Former MLB outfielder Monte Harrison. Troy Taormina-USA TODAY Sports

Former second-round pick and top outfield prospect Monte Harrison hasn’t appeared in the majors since 2022 and isn’t pursuing a return to the big leagues at this point. 

Rather, he’s now committed to the University of Arkansas’ football team as a walk-on wide receiver, as first reported by Richard Davenport of WholeHogSports.com.

Harrison, who’ll be 29 next fall, will be the oldest player in college football when the season gets underway. A three-sport star at his Missouri high school, he’d committed to play football for Nebraska before the Brewers selected him in the second round of the 2014 MLB Draft (No. 50 overall) and offered a $1.8M signing bonus. Harrison opted to forgo his NCAA commitment and turn pro in baseball.

Riley Boehm, Harrison’s high school coach, tells Mitch Sherman of The Athletic that even at the time he was being selected in the second round of the MLB Draft, “My whole thought back then was that he’s an NFL player, but he was stuck on baseball.” 

Sherman spoke to Boehm and University of Nebraska baseball coach Will Bolt about Harrison’s long-shot football bid and freakish athleticism.

Though Harrison came to professional baseball with plenty of pedigree, drew ample top prospect fanfare and ultimately reached the majors, his MLB career certainly did not pan out as he’d hoped. 
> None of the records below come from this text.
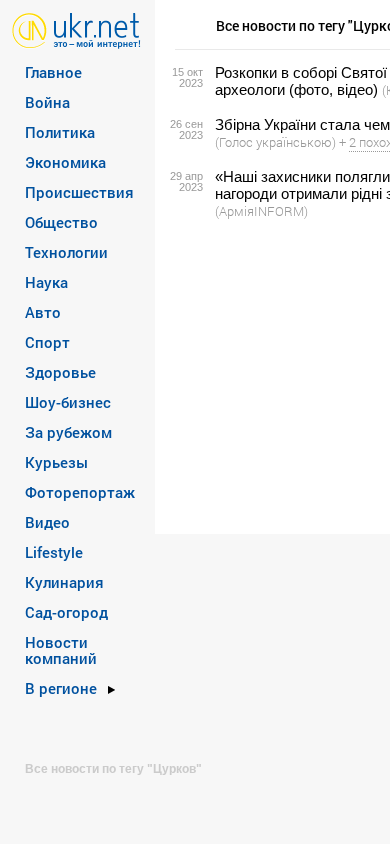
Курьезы (56, 462)
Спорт (47, 342)
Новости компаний (61, 650)
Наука (46, 282)
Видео (47, 522)
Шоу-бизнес (68, 402)
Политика (60, 132)
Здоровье (60, 372)
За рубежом (68, 432)
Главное (53, 72)
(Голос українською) (275, 142)
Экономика (65, 162)
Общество (61, 222)
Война (47, 102)
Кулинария (64, 582)
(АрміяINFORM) (261, 211)
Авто (43, 312)
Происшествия (79, 192)
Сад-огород (66, 612)
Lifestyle (54, 552)
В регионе (61, 688)
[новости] (76, 29)
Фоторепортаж (80, 492)
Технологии (66, 252)
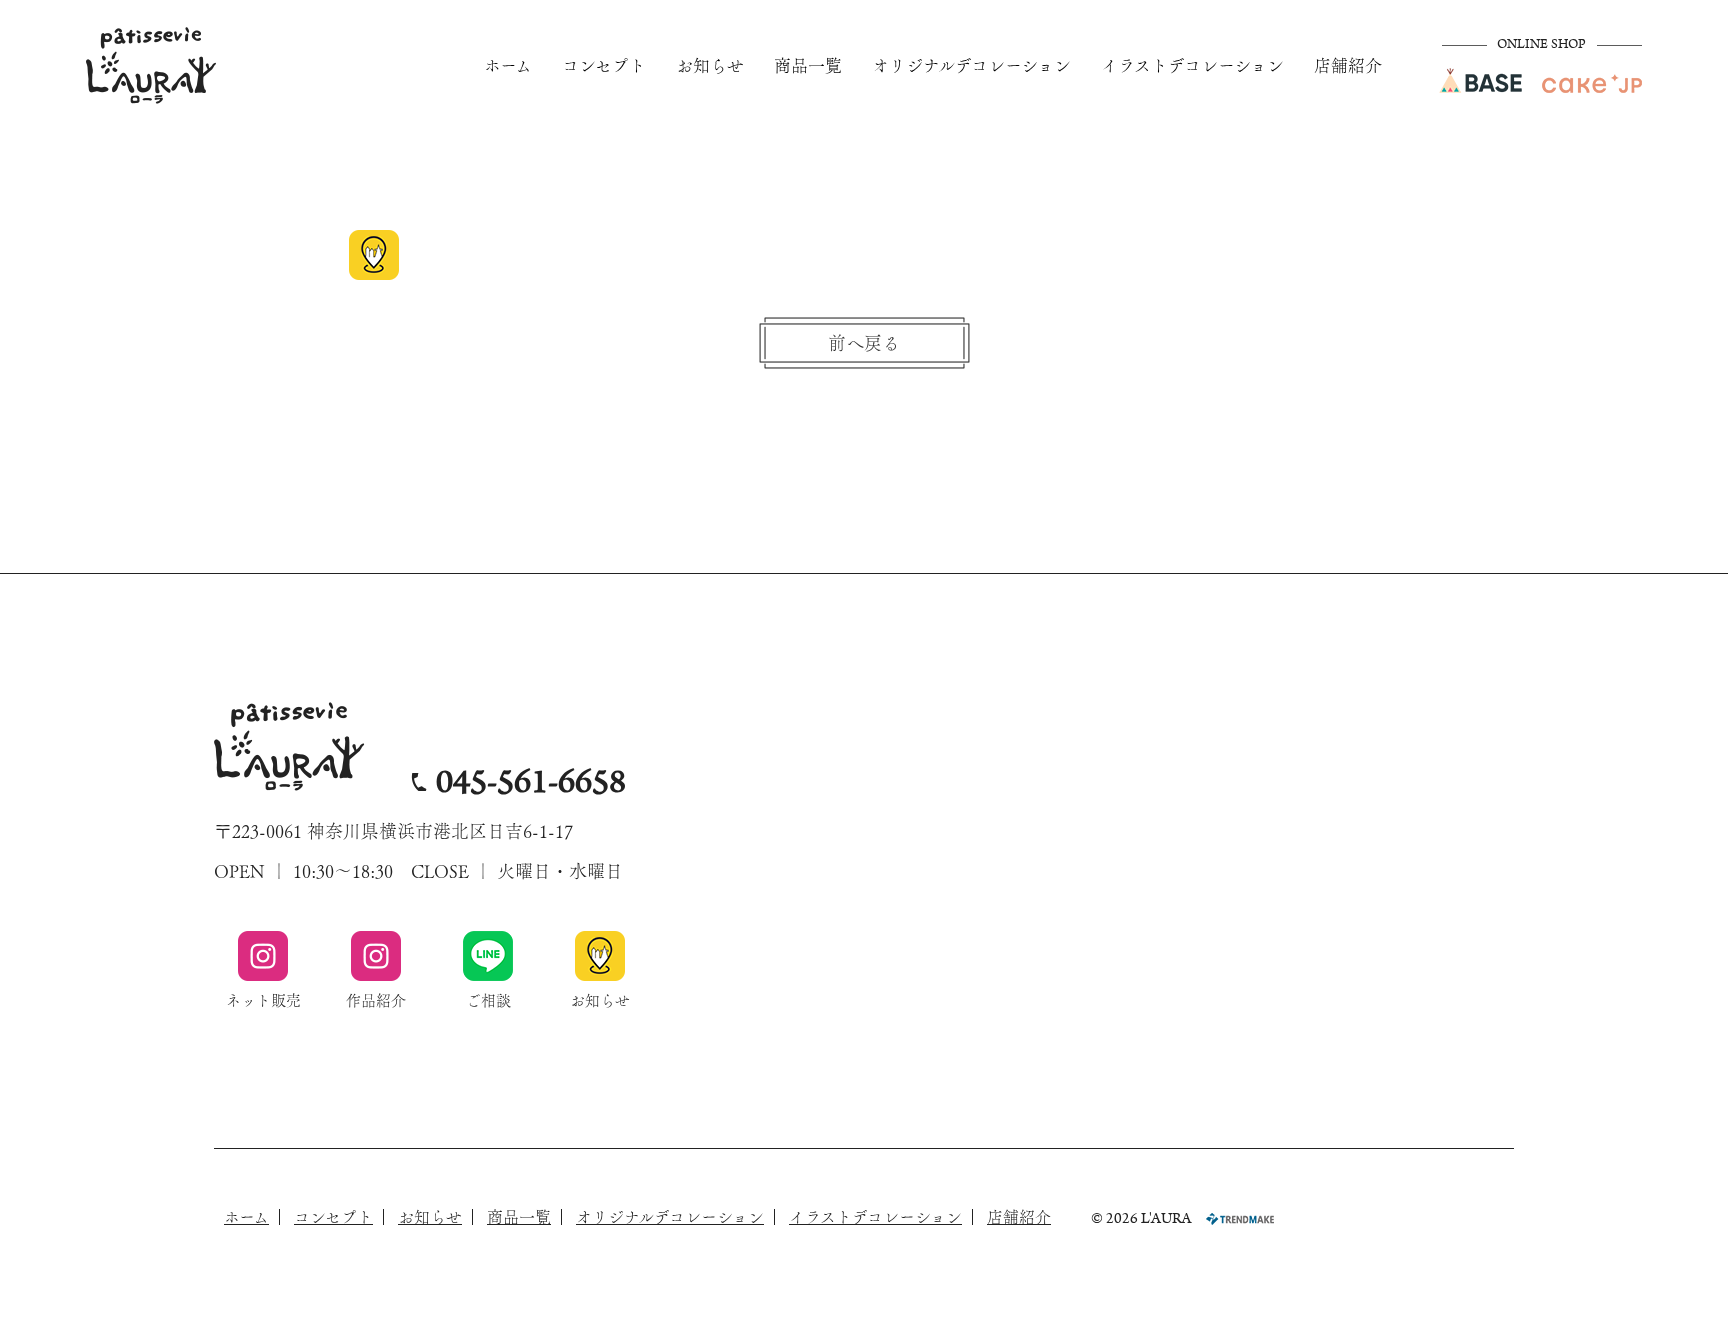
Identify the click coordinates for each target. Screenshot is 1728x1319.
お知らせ (710, 65)
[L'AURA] (151, 65)
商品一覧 (808, 65)
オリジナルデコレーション (971, 65)
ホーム (508, 65)
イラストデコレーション (1192, 65)
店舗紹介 (1348, 65)
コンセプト (604, 65)
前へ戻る (864, 343)
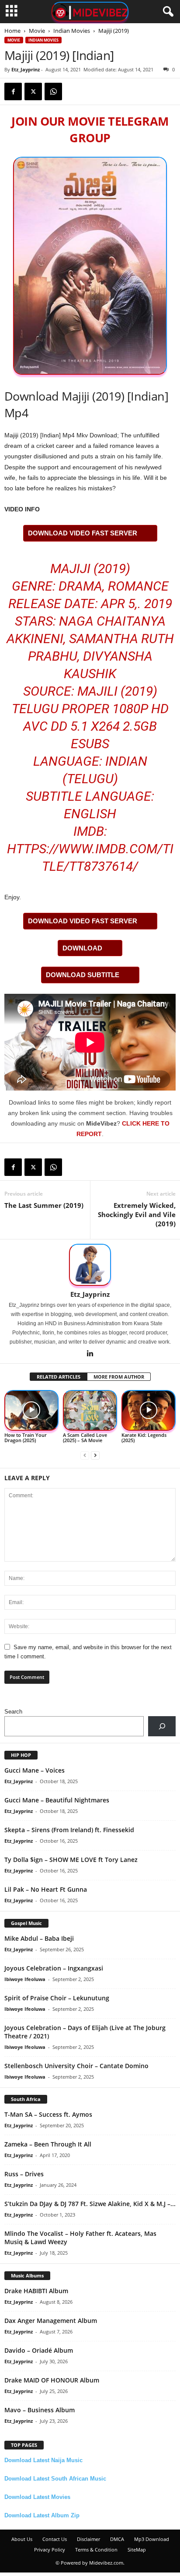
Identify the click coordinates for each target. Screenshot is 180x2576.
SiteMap (137, 2549)
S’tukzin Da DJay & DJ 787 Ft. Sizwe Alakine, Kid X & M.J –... (90, 2203)
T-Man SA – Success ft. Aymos (48, 2114)
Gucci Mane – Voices (34, 1770)
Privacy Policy (49, 2549)
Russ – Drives (24, 2174)
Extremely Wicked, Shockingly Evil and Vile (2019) (137, 1214)
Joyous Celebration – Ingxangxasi (53, 1968)
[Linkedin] (90, 1354)
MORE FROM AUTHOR (118, 1376)
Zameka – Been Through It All (47, 2144)
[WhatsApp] (53, 91)
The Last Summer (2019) (43, 1205)
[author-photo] (90, 1265)
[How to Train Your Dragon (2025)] (31, 1410)
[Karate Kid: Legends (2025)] (148, 1410)
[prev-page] (84, 1455)
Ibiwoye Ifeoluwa (24, 1979)
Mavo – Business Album (39, 2410)
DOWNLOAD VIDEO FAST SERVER (82, 533)
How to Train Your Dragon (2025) (25, 1437)
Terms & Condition (96, 2549)
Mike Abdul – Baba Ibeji (39, 1938)
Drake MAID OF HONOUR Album (51, 2380)
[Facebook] (13, 91)
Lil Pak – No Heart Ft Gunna (45, 1889)
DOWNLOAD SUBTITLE (82, 974)
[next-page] (95, 1455)
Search (13, 1711)
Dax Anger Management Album (50, 2320)
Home (12, 31)
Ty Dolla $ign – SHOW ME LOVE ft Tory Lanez (71, 1859)
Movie (37, 31)
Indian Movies (71, 31)
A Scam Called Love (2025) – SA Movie (85, 1437)
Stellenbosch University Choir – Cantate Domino (76, 2066)
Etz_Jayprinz (25, 69)
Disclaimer (88, 2539)
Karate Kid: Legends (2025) (143, 1437)
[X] (33, 91)
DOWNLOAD (82, 948)
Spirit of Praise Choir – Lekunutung (56, 1998)
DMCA (117, 2539)
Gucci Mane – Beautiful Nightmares (56, 1800)
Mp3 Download (151, 2539)
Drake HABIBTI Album (36, 2291)
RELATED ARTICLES (58, 1376)
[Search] (162, 1726)
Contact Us (54, 2539)
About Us (21, 2539)
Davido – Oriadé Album (38, 2350)
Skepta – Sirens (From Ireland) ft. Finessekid (69, 1830)
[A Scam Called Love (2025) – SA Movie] (90, 1410)
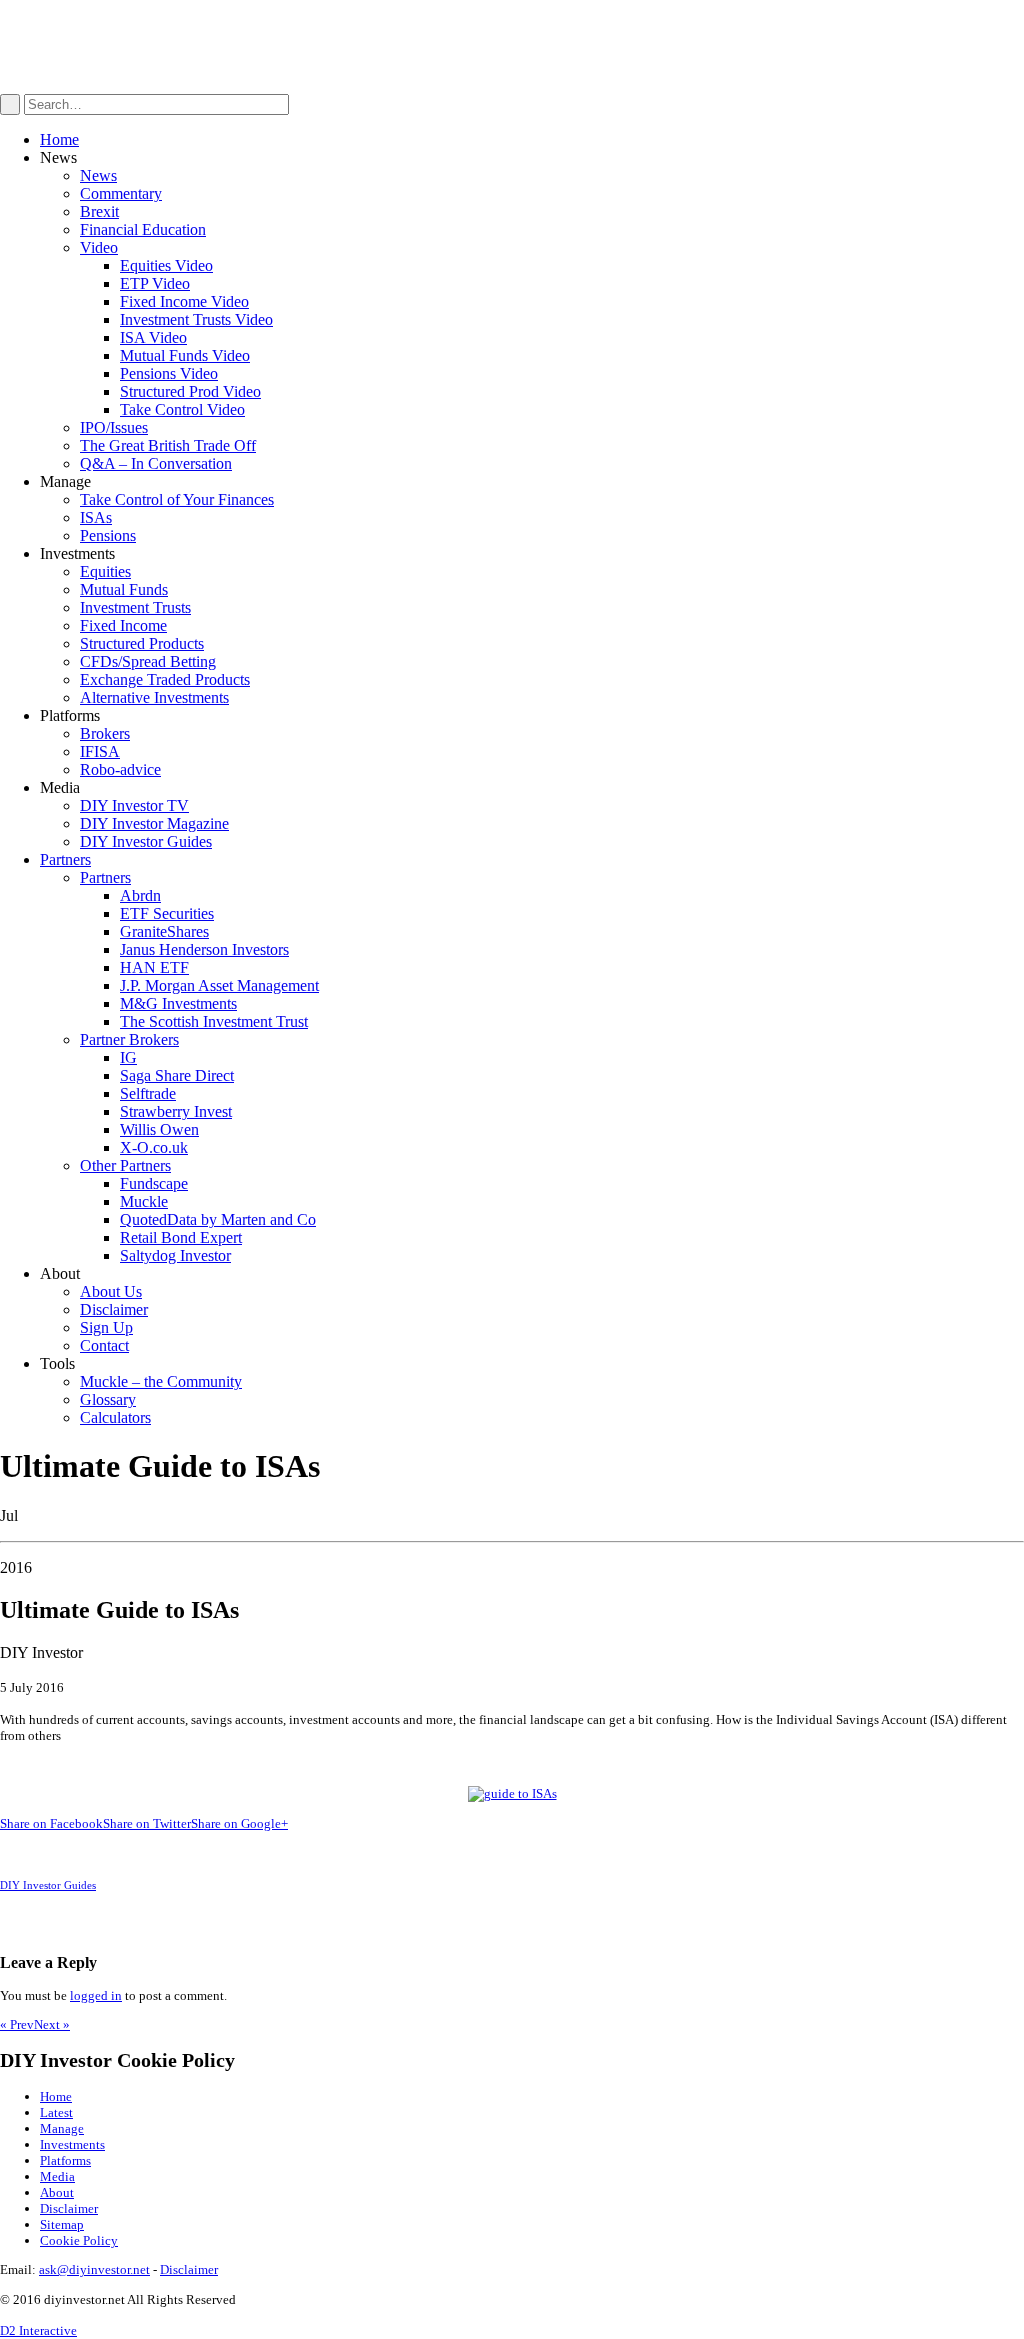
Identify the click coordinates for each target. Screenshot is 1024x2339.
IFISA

After Harrison coupled his preternatural athleticism with a .272/.350/.481 line between two Class-A levels in 2017, he emerged as a consensus top-100 prospect in the sport. 

Then 21 years of age, Harrison was one of the key pieces sent from the Brewers to the Marlins in the Christian Yelich blockbuster that significantly altered the trajectory of both franchises.

Yelich broke out with an MVP showing in his first season in Milwaukee, finished second in NL MVP voting his second year there and signed a franchise-record $215M contract ($188.5M in new money) that runs through the 2028 season. 

The Marlins saw all of the prospects acquired in that trade — Harrison, Lewis Brinson, Isan Diaz and Jordan Yamamoto — struggle immensely in Miami. None of the four are with the organization anymore.

Harrison played parts of two seasons with the Fish (2020-21) and had a nine-game cup of coffee with the 2022 Angels as well. He tallied just 76 major league plate appearances across those three seasons and batted .176/.253/.294 with a 48.7 percent strikeout rate. 

His bat never fully broke through even at the Triple-A level, where he slashed .238/.322/.398 with a 36.5 percent strikeout rate in parts of four seasons (1179 plate appearances). 

His speed was still on display, however, as he swiped 90 bags in 105 tries (85.7 percent success rate). Overall, Harrison stole 210 minor league bases and was caught only 39 times — an excellent 84.3 percent success rate.

Even though his baseball career has fizzled out, Harrison still checks in at an imposing 6-foot-3 and 220 pounds. An eventual NFL emergence is an obvious long shot, but Harrison’s journey will be a fun story to track in the months ahead as he fights to keep his professional sports dream alive.